A SMALL corner of North London will reverberate to the arrival of one of European football's biggest names tonight.

Juventus will tread the Highbury turf for the first leg of their Champions League quarter-final against Arsenal, a duel enlivened by the appearance of Gunners old boy Patrick Vieira for the visitors. In deference to Juve's visit Evening Press deputy sports editor Tony Kelly selects his five best Juve imports...

THIS look at Juventus stars from beyond Italian shores gets off to a gargantuan start.

There is no doubt that the late, great John Charles, formerly of Leeds and one of Wales' greatest footballing exports, is the best ever import to wear the black and white stripes of the bianconeri.

I'm not old enough, honest, to have seen Charles at play.

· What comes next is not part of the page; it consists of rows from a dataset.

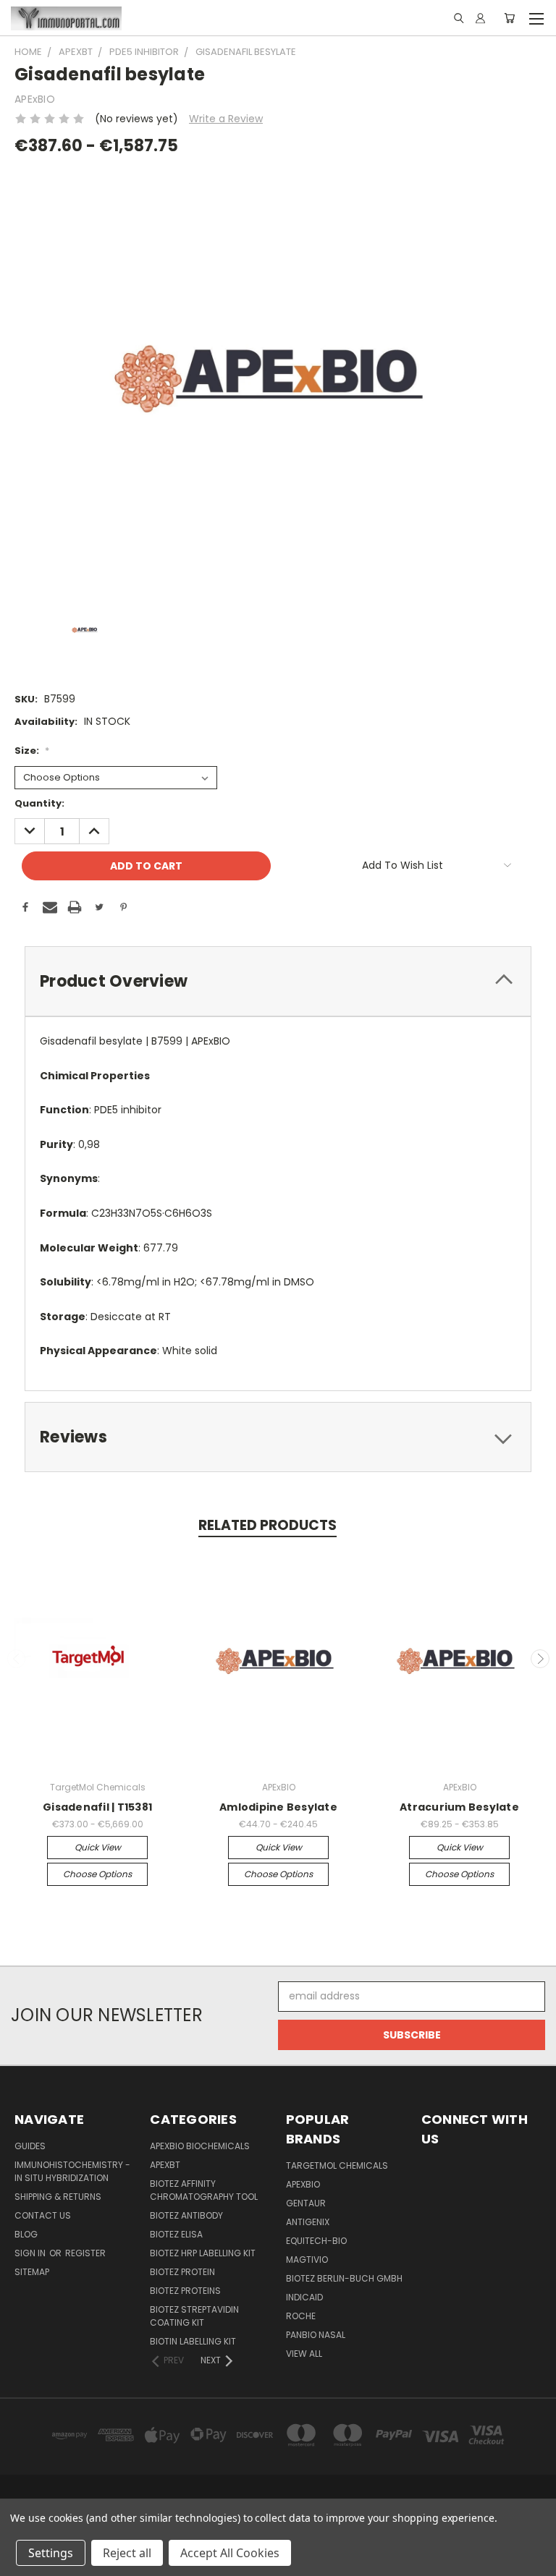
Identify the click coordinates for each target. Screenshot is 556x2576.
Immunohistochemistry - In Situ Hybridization (72, 2171)
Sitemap (31, 2272)
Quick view (98, 1847)
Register (85, 2253)
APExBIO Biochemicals (200, 2146)
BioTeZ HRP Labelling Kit (203, 2253)
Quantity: (39, 803)
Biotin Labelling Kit (193, 2341)
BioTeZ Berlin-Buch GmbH (344, 2278)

But two years after his death his legend still lives on in Yorkshire, his Welsh homeland and, of course, in Turin.

After starring for Leeds United, Charles joined Juve in 1957 for a then British record transfer fee of £65,000. Comfortable at centre-back or centre-forward Charles weighed in with 93 goals in his 155 matches. His imposing physique, allied to an unruffled temperament, earned him the affectionate nickname Il Gigante Buono, the Gentle Giant.

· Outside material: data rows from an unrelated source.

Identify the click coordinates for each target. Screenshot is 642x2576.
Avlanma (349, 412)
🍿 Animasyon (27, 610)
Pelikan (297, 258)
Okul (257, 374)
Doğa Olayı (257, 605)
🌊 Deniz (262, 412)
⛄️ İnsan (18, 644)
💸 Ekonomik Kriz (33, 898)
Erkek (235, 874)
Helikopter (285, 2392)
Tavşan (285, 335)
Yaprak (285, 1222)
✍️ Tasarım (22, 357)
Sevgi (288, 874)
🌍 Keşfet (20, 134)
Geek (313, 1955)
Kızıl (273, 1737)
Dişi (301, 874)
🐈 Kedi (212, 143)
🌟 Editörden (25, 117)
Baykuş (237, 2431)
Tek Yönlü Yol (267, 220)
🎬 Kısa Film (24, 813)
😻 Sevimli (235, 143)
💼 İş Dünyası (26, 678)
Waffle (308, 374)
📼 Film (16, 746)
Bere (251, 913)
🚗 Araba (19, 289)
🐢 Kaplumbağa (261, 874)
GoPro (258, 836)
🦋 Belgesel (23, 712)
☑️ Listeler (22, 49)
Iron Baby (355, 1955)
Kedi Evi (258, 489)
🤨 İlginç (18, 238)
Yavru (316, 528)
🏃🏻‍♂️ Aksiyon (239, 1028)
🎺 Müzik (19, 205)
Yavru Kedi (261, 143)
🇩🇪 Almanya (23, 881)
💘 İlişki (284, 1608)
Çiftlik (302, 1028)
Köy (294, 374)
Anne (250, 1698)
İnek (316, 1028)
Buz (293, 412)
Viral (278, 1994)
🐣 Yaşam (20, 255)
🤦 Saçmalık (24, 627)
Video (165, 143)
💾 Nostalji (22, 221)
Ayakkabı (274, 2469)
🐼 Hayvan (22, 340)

Juventus have always welcomed players from other countries, a heritage enriched by such diverse talents as Germans Helmut Haller, Thomas Hasler and Andreas Moeller, French skipper Didier Deschamps, and Czech ace Pavel Nedved, plus rather less successfully, Ian Rush, a compatriot of Charles.

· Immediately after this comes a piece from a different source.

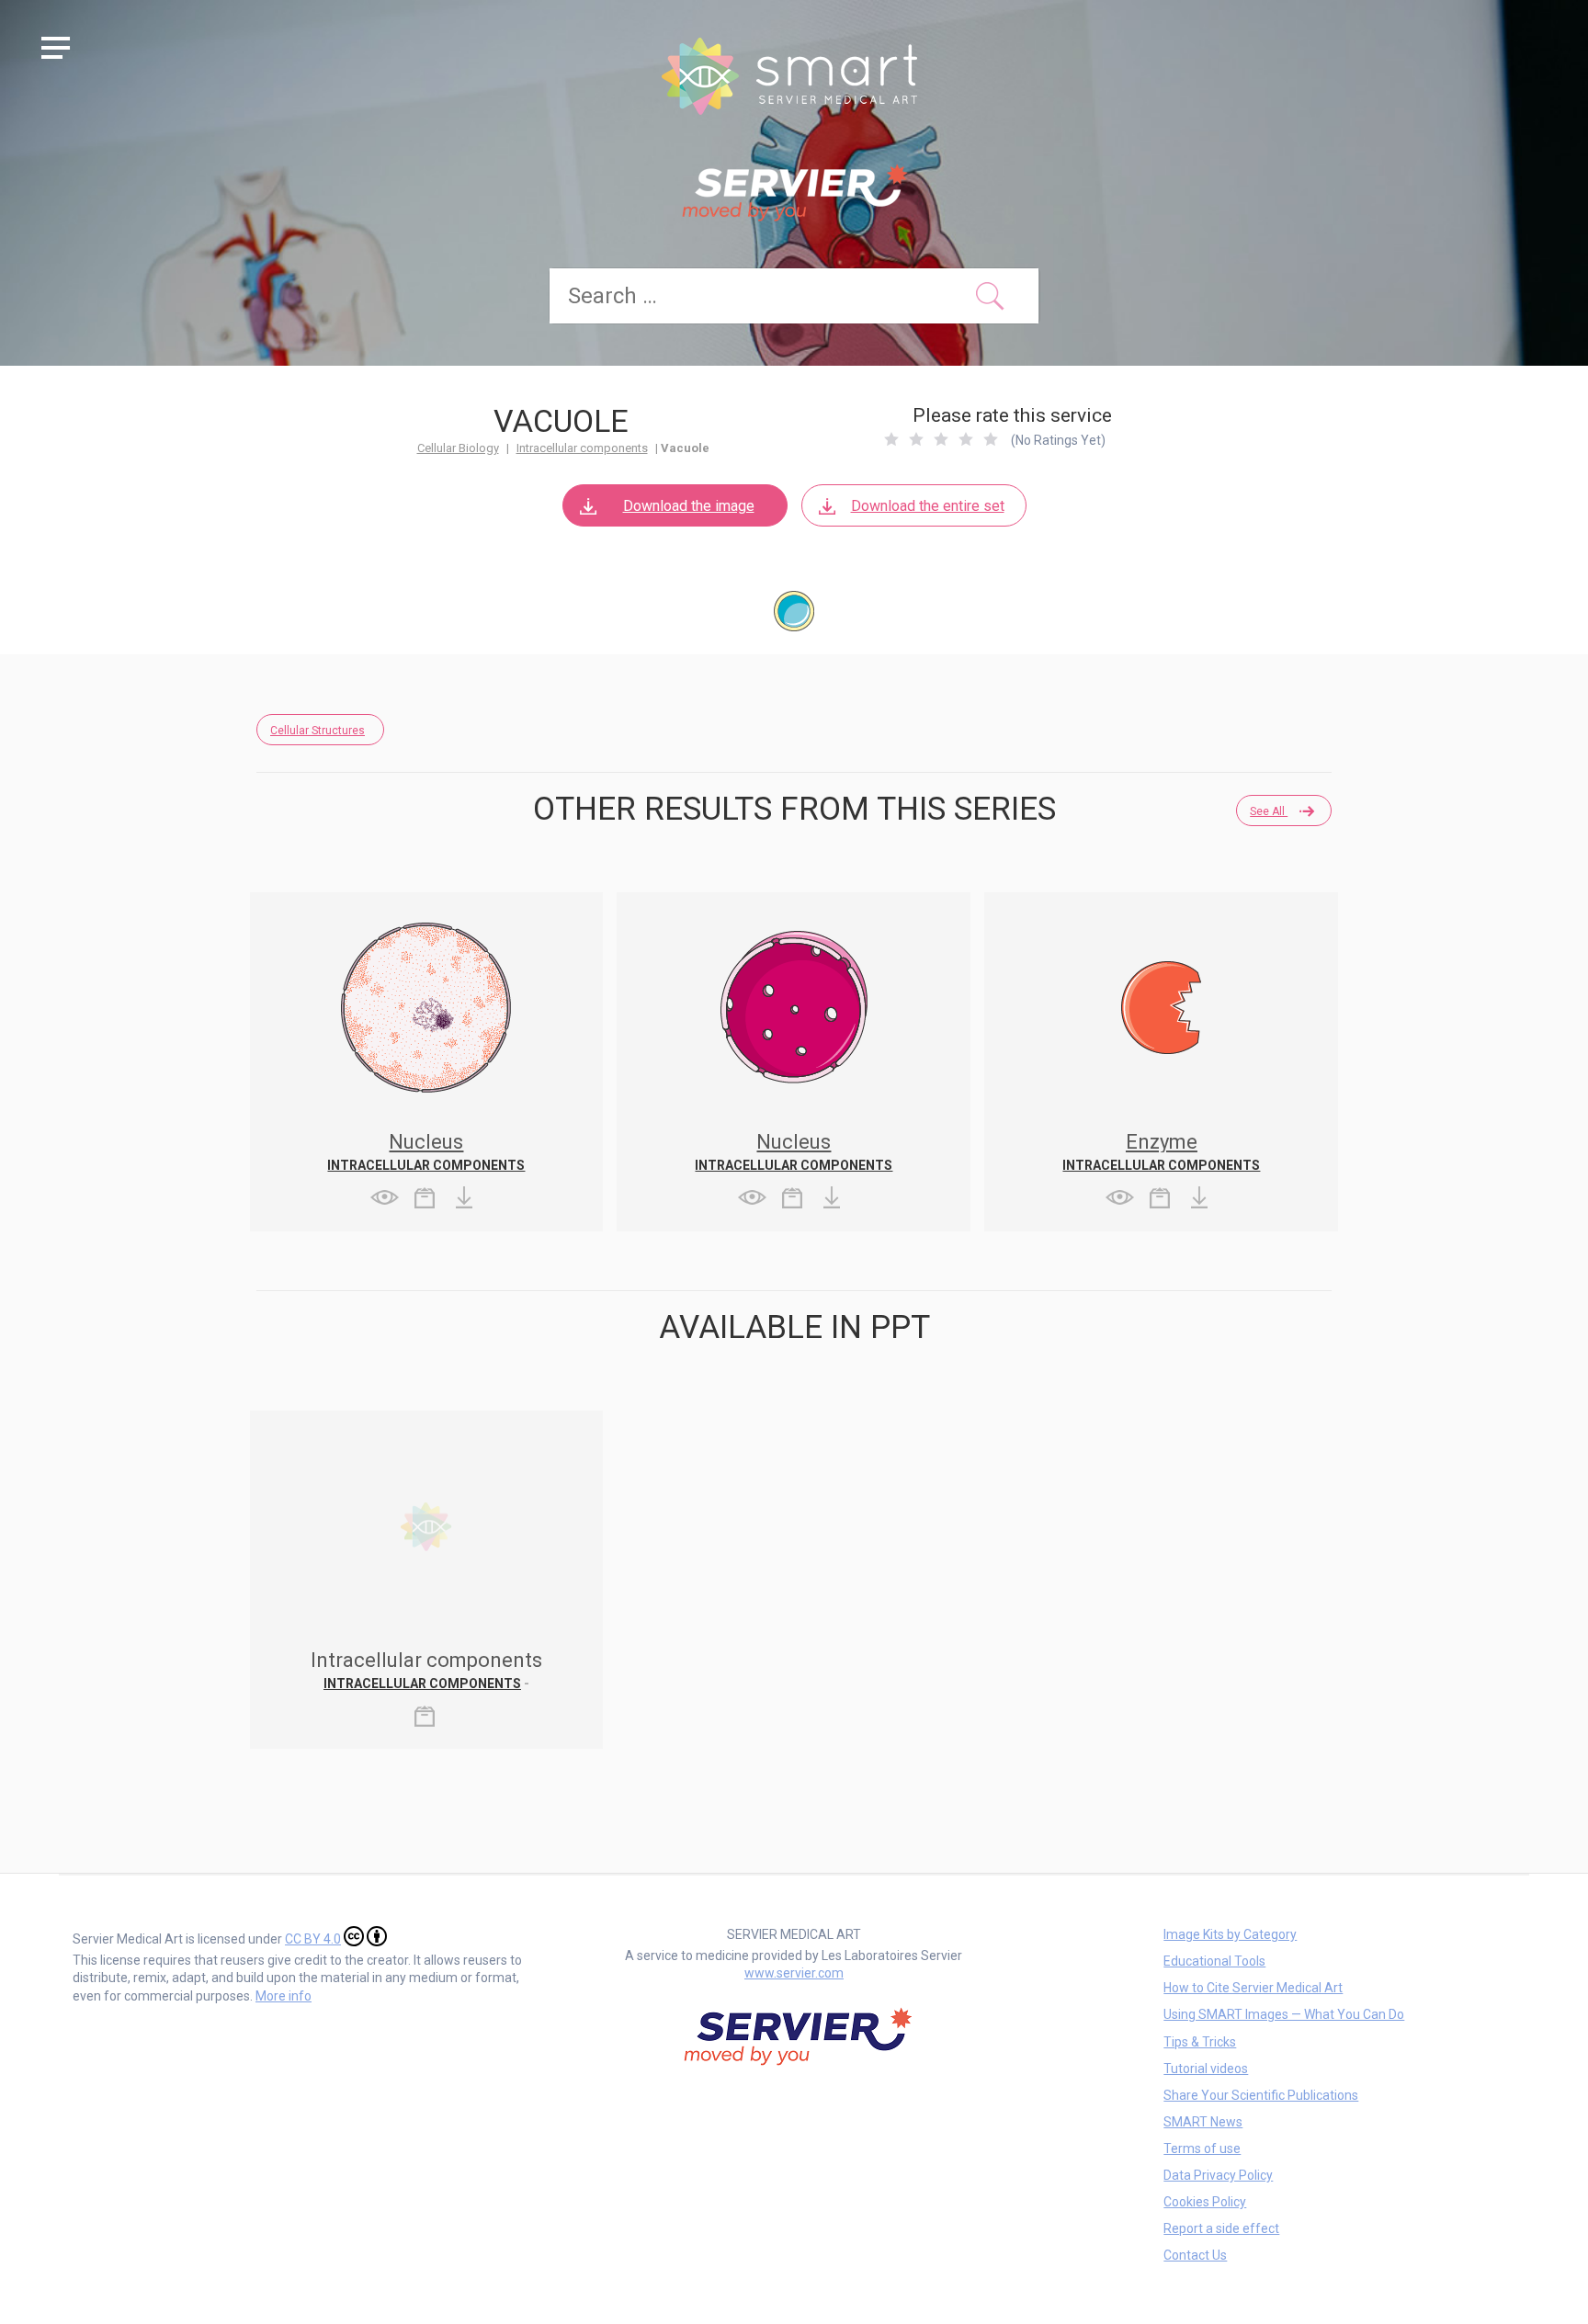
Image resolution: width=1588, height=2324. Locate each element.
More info (283, 1996)
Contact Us (1195, 2255)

But for all the foreign legion it was Charles, who was voted the best-ever foreign player to have starred for the giants of northern Italy.

How Charles would have benefited by playing with any of the next three candidates - one from the Republic of Ireland, two from France.

Liam Brady was the darling of the Arsenal team in the late 1970s. But the midfield wonder had wanderlust as well as gold dust in his boots and he was lured to Italy in 1980. He spent two seasons at the Stadia del-Alpi, but what a brace. After each campaign Juventus lifted the scudetto, the Serie 'A title. His last appearance included the winning goal that clinched the 1982 crown. A man who could open a tin can with his left foot, Brady was a reminder that Irish football was not just boots and all.

Ironically, Brady was usurped in the Juve engine-room by a player destined to become one of Europe's midfield supernovas.

Michel Platini, the French skipper whose lineage included Italian blood, may have sashayed in midfield, but he topped the Serie 'A' scoring charts for three successive years. Besides his ability to thread a pass through the eye of a needle, he struck a phenomenal 68 goals in 147 games for Juve.

Almost a generation on, a Gallic creative force was again to the fore for the zebras. Zinedane Zidane, nicknamed Zizou, came to prominence in the monochrome colours of Juve, where for five years he held sway as a World Cup winner and multi-scudetto king. Such was his standing, it took nothing less than £47million to prise him from northern Italy to Real Madrid in 2001.

Finally, I'm heading into the back-line for my fifth import - Paolo Montero.

Nowhere near a household name as the aforementioned quartet, Montero gets the nod for his unequivocal defence. Neither as stylish as Lilian Thuram, nor as accomplished as arguably Juve's greatest defender, the homegrown Gaetano Scirea, Montero was nevertheless the granite core at the Juve back-line throughout the decade straddling the Millennium.

The centre-back possessed and practised all the dark arts of defending as you'd expect from a Uruguyan. Never willing to yield a centimetre, Montero was a master of macho malevolence, though you bet he and many others in today's game would have been given the run-around by the inestimable John Charles.